▶ _TASK PROMPT_
Among the lines of data below, reproduce only those from the one with "Image resolution: width=496" through the one with "Task: Click the dot", exactly as they stand, both ends included.

▶ _AVAILABLE RECORDS_
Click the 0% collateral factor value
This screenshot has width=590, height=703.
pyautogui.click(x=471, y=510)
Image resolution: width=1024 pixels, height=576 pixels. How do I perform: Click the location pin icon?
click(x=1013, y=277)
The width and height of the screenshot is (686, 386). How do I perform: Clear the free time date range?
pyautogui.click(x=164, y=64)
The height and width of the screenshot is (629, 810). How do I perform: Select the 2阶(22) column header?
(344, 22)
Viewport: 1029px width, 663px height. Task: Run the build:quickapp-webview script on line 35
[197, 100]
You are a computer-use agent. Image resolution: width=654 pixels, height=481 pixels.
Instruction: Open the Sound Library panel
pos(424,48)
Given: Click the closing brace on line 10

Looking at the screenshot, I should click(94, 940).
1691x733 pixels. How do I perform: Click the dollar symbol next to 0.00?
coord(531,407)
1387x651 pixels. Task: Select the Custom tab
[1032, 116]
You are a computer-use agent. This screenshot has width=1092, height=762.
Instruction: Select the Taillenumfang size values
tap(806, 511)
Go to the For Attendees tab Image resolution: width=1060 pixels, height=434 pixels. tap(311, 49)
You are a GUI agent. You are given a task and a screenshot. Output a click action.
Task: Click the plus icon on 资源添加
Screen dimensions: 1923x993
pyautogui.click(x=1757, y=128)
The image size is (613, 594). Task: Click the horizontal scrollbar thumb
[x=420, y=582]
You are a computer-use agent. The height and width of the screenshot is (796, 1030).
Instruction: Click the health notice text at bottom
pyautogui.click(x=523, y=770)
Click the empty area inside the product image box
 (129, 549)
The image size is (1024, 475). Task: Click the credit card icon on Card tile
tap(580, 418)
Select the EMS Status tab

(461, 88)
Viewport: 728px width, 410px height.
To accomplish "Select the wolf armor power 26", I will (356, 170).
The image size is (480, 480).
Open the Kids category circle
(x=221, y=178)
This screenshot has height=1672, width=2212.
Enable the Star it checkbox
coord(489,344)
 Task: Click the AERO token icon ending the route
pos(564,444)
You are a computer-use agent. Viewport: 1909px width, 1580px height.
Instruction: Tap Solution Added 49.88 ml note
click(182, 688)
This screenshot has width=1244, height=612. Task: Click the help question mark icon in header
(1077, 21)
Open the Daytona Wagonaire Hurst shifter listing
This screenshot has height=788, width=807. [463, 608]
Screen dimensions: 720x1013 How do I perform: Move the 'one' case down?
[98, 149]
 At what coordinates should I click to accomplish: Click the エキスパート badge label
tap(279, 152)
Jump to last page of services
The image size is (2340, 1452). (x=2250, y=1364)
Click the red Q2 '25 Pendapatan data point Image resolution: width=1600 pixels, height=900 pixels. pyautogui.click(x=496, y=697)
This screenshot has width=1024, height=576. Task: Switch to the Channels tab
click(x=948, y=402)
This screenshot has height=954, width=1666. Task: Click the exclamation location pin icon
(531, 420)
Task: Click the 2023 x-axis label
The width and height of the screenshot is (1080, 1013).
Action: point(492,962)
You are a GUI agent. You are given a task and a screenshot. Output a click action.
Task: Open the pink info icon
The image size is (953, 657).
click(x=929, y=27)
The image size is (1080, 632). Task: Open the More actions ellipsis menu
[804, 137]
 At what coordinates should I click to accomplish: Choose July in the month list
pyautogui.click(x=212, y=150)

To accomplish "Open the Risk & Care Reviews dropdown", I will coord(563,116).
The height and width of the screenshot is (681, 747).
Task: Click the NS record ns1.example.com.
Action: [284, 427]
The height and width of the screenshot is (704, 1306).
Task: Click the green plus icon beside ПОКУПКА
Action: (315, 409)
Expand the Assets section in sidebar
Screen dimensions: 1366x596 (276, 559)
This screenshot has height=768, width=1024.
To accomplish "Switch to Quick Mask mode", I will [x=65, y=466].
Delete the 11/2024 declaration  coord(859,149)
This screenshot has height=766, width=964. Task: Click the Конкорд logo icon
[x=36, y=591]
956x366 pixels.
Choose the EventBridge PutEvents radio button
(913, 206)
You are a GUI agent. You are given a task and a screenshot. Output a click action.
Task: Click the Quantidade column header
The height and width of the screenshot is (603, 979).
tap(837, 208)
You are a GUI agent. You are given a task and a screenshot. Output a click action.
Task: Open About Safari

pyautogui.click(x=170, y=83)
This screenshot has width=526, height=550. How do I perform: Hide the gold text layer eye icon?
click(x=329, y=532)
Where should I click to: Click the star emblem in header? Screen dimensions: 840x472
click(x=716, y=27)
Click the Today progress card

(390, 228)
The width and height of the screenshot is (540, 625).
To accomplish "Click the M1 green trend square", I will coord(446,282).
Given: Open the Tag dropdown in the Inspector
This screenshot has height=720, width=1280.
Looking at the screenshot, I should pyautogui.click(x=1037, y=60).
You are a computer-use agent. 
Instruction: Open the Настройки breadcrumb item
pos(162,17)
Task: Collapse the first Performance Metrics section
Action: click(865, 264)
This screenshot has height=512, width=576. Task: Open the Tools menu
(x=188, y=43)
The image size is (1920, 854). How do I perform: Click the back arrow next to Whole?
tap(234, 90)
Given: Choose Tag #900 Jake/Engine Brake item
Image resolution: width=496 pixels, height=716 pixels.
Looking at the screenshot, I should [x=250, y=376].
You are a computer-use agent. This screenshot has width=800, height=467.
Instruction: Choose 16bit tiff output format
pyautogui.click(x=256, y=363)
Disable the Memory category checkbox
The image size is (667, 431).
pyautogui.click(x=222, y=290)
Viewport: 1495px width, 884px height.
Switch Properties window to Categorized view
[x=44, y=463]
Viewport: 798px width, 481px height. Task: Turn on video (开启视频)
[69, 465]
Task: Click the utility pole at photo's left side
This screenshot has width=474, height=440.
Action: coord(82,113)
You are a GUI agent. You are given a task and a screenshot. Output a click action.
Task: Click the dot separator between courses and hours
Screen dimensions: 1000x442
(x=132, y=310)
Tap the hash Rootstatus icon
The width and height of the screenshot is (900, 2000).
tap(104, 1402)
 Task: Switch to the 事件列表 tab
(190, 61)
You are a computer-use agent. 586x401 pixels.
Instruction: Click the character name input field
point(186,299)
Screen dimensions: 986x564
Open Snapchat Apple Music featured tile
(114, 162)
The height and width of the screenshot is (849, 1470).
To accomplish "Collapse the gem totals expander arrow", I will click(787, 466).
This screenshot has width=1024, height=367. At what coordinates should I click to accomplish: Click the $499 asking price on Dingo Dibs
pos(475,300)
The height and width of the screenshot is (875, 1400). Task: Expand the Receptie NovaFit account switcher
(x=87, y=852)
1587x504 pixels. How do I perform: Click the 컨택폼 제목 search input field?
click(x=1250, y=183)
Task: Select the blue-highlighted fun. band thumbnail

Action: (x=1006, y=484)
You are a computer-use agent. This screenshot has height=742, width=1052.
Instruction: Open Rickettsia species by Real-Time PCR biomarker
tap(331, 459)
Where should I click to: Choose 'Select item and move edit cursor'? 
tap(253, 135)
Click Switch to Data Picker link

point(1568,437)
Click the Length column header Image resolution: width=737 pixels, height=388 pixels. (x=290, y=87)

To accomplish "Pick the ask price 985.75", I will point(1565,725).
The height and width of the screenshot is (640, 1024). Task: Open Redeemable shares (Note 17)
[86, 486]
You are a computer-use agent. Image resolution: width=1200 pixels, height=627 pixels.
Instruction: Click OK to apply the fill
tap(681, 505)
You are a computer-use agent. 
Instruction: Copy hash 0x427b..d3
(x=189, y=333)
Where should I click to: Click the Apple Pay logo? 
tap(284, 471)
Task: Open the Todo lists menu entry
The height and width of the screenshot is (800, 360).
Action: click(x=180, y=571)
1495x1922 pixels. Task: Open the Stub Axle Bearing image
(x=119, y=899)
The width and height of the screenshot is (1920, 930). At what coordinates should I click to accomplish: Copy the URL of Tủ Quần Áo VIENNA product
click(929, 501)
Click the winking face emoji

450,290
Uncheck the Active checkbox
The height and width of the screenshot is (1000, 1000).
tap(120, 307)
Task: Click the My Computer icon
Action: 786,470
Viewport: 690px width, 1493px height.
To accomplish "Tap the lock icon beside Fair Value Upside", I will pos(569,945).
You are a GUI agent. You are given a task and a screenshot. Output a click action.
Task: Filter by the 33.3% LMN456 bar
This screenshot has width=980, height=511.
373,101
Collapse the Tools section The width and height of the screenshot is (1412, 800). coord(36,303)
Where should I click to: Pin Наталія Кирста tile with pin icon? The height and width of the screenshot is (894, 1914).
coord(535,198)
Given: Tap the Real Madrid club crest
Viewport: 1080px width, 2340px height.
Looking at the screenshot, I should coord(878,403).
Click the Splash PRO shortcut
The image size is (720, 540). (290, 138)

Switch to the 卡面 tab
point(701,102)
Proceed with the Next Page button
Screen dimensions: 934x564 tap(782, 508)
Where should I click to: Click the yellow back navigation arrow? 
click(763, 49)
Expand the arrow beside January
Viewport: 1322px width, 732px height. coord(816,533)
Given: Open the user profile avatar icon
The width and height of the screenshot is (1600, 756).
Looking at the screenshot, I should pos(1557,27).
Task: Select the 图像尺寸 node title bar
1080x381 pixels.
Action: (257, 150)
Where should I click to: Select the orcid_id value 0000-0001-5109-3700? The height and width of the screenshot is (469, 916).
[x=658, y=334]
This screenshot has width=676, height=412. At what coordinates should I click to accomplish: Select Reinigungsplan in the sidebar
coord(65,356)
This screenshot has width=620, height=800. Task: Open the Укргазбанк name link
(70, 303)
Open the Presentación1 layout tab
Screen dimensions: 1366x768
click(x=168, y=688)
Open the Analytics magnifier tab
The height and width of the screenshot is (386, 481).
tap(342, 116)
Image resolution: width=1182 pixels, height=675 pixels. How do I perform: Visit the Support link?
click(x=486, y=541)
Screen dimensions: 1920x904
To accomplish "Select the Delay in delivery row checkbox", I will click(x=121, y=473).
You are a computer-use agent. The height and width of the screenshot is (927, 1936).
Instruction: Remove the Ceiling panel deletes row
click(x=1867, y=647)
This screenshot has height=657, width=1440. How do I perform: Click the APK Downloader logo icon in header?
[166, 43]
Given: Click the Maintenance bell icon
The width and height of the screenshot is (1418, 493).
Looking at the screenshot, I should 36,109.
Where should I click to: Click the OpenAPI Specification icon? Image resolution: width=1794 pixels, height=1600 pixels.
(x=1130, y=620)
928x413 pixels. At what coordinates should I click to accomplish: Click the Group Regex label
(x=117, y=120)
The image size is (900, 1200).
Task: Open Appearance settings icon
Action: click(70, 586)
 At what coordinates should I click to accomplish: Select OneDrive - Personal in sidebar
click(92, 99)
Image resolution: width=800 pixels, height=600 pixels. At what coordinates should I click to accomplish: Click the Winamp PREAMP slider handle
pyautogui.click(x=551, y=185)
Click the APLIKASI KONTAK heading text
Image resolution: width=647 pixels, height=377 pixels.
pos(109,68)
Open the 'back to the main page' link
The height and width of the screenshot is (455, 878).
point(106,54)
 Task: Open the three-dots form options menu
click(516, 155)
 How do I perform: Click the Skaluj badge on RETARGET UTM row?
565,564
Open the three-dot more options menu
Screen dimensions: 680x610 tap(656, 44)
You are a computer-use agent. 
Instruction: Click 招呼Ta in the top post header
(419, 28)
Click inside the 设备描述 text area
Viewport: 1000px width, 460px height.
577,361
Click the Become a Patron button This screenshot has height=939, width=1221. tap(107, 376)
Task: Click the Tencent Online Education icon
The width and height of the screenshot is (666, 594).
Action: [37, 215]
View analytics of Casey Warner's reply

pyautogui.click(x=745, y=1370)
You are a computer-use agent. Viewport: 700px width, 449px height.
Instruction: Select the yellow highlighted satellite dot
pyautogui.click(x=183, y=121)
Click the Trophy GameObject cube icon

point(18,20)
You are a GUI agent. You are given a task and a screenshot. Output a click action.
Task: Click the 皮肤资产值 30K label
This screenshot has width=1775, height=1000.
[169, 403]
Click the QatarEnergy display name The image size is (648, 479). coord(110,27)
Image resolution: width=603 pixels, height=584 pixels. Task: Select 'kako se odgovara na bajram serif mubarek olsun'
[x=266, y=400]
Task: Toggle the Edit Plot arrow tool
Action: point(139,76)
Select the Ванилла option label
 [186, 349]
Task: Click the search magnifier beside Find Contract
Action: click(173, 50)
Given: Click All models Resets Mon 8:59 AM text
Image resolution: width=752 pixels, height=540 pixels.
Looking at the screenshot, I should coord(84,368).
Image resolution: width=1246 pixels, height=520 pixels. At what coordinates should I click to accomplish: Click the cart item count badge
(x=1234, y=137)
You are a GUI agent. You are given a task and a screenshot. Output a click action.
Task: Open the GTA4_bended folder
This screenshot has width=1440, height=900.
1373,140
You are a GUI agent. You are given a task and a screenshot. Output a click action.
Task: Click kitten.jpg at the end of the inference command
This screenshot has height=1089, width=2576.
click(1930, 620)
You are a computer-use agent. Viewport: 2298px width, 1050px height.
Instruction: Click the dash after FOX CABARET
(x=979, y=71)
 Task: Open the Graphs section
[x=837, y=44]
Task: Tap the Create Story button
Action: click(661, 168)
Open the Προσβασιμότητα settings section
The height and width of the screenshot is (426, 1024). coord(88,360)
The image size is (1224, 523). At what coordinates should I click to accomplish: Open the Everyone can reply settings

▶ _YOUR SOLUTION_
Image resolution: width=496 pixels, height=716 pixels.
Looking at the screenshot, I should [x=250, y=376].
You are a computer-use agent. This screenshot has width=800, height=467.
Instruction: Choose 16bit tiff output format
pyautogui.click(x=256, y=363)
Disable the Memory category checkbox
The image size is (667, 431).
pyautogui.click(x=222, y=290)
Viewport: 1495px width, 884px height.
Switch Properties window to Categorized view
[x=44, y=463]
Viewport: 798px width, 481px height. Task: Turn on video (开启视频)
[69, 465]
Task: Click the utility pole at photo's left side
This screenshot has width=474, height=440.
Action: coord(82,113)
You are a GUI agent. You are given a task and a screenshot. Output a click action.
Task: Click the dot separator between courses and hours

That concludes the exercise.